- **Excerto do texto**
============
22. Com o consequente vício de violação de lei dos actos de liquidação emergentes desse procedimento de inspecção afectado de ilegalidade – dado que as liquidações dependem e decorrem da inspecção (artigos 133º nº 2 i) e 135º do CPA, redacção aplicável),

23. sendo certo que vigora o princípio da impugnação unitária do acto de liquidação (artigo 54º do CPPT).

24. Por conseguinte, a douta Sentença recorrida deve ser mantida.

SEM PRESCINDIR, POR MERA CAUTELA DE PATROCÍNIO,

25. A Impugnante/Recorrida imputou outros vícios às liquidações – que não foram objecto de apreciação na douta Sentença recorrida pela simples razão do seu conhecimento ter ficado prejudicado pela apreciação/procedência do sobredito vício de violação do artigo 15º nº 1 do RCPIT.

26. Assim, e por meras razões de cautela de patrocínio, convém salientar esses outros vícios de que padecem as liquidações, os quais se dão aqui por integralmente reproduzidos.
============
Entradas de um conjunto de dados
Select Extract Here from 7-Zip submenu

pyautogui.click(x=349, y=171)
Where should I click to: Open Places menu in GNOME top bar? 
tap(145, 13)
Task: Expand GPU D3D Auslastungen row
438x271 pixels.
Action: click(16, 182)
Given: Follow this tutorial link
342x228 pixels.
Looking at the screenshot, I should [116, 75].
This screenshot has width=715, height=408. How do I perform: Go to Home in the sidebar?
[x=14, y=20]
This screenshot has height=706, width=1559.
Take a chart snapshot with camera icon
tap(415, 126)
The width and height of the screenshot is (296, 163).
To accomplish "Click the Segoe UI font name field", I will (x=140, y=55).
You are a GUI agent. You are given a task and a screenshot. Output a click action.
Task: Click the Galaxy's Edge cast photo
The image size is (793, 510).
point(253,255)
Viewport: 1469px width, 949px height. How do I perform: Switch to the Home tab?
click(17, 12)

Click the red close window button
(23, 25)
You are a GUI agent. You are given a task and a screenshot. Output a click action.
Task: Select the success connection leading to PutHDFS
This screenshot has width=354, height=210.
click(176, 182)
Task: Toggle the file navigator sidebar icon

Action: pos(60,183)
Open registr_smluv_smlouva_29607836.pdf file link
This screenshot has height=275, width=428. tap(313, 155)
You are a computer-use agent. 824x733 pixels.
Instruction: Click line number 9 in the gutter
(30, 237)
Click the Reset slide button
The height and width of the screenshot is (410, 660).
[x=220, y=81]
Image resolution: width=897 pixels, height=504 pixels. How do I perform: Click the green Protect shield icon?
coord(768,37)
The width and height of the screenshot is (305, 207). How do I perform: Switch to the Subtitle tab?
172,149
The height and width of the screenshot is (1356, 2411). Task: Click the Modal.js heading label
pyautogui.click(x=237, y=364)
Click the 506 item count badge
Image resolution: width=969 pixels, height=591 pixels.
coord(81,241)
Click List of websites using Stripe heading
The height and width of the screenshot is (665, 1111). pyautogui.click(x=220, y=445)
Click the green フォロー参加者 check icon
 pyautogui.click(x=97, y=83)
============
- **Objetivo**
De acordo com o excerto do texto, por que motivo os outros vícios imputados às liquidações pela Impugnante/Recorrida não foram apreciados na sentença recorrida? Explique em uma a três frases.

- **Resposta correta**
Esses vícios não foram apreciados porque o seu conhecimento ficou prejudicado pela apreciação e procedência do vício de violação do artigo 15º nº 1 do RCPIT.